By Rev. Dr. D. Jensen Seyenkulo – Bishop, Lutheran Church in Liberia
I came that they may have life and have it more abundantly (John 10:10)
Since its establishment in 1860, the Lutheran Church has seen itself as a partner of the Liberian Government. No matter what government is in power the Lutheran Church takes seriously its role in two major areas: education and providing healthcare. In institutional language, for 160 years the Lutheran Church in Liberia has had as its mission statement that we are about Proclamation, Education, and Healing. This is core to our self-understanding and has helped us be able to move quickly in recent situations where quick action by the church was necessary.
Through education, the Church helps in the development of the future leaders of the country. Scripture tells us “God’s people perish for the lack of knowledge”. Education is an important component of the abundant life that Jesus claims to have been his mission to give all people.
A healthy life is no exception. What is an abundant life without health? The Lutheran Church in Liberia is heavily invested in healthcare today as it has always been. Besides operating two major strategically located hospitals in the country, providing healthcare to a substantial part of the population, the Lutheran Church runs two nursing schools both of which, for the past three years, have come first or second in the national certification exams offered by the state. In addition, as part of that commitment to the abundant life, this church once offered an airplane ministry to grant medical personnel access to the remotest parts of the country. Although the airplane ministry ceased in the 1980s mainly due to the civil crisis, the determination to reach all peoples with this healing ministry is still a priority.
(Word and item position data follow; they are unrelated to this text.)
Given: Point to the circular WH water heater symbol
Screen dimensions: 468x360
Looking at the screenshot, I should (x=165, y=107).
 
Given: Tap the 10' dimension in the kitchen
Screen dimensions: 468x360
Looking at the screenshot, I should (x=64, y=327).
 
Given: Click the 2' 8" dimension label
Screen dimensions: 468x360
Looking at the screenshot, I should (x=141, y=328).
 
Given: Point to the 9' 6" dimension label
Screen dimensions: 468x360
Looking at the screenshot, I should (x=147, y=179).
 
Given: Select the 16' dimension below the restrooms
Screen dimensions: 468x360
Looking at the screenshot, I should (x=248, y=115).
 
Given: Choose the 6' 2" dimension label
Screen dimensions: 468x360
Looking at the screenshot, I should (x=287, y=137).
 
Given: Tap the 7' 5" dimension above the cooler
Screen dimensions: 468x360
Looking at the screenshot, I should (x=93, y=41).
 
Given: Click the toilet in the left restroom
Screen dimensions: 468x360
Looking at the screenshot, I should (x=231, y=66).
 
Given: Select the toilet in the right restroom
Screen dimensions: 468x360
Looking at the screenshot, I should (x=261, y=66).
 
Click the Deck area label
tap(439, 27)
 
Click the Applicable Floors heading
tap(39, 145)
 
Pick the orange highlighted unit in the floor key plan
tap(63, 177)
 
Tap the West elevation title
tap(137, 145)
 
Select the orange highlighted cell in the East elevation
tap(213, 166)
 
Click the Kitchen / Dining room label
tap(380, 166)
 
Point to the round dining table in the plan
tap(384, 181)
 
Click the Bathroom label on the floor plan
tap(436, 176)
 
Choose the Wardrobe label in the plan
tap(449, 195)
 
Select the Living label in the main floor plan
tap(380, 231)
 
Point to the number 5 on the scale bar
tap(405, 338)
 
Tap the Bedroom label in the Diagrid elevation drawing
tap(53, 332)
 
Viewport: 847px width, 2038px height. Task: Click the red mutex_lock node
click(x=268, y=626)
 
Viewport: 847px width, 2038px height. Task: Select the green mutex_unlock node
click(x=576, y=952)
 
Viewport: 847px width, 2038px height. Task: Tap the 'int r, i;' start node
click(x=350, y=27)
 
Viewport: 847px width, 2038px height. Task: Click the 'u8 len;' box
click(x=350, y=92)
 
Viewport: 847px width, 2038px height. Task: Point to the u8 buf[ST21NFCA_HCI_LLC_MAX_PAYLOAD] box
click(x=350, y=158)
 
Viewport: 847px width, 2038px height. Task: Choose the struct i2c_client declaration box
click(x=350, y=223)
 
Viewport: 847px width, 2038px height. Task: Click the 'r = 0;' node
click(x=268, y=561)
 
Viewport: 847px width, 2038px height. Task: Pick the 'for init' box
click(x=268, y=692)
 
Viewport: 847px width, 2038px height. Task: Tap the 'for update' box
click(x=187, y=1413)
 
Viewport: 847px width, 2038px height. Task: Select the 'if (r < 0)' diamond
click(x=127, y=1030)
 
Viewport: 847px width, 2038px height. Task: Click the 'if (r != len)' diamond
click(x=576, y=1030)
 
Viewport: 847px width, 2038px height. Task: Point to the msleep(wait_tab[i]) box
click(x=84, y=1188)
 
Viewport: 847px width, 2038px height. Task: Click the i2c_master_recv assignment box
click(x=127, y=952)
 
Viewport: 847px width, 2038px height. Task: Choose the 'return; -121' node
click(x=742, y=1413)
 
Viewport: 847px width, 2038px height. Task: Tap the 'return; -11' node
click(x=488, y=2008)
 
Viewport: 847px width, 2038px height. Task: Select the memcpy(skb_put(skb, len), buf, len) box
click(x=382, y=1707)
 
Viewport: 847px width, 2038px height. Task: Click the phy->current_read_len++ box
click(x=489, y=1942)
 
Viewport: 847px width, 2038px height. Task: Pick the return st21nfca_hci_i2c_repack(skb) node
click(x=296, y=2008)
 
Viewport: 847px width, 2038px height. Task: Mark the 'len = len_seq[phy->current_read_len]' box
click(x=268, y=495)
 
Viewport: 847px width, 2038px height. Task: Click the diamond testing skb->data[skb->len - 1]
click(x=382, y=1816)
This is evident in the number of programs the church runs that focus on the pursuit of health from various angles: the HIV/AIDS program, the Trauma Healing and Reconciliation Program, the Malaria Project, and other programs that provide or educate about healthcare.
These two emphases, namely, education and health do not negate the fact that the Lutheran Church in Liberia sees the proclamation of the Gospel of Jesus Christ as its primary calling; rather those two emphases are a vital part of how we proclaim Jesus. Preaching the Gospel without attending to the needs of the people of God would make our preaching misleading and baseless.
This is the reason why the Lutheran Church in Liberia built the first nursing school in the Republic of Liberia. It is why we continue to invest substantially in the training of men and women for the healing ministry. As indicated above, the nursing schools run by the Lutheran Church in Liberia are among the best in the entire country. The men and women trained at these institutions are equipped to serve the entire nation whether in private or government health facilities.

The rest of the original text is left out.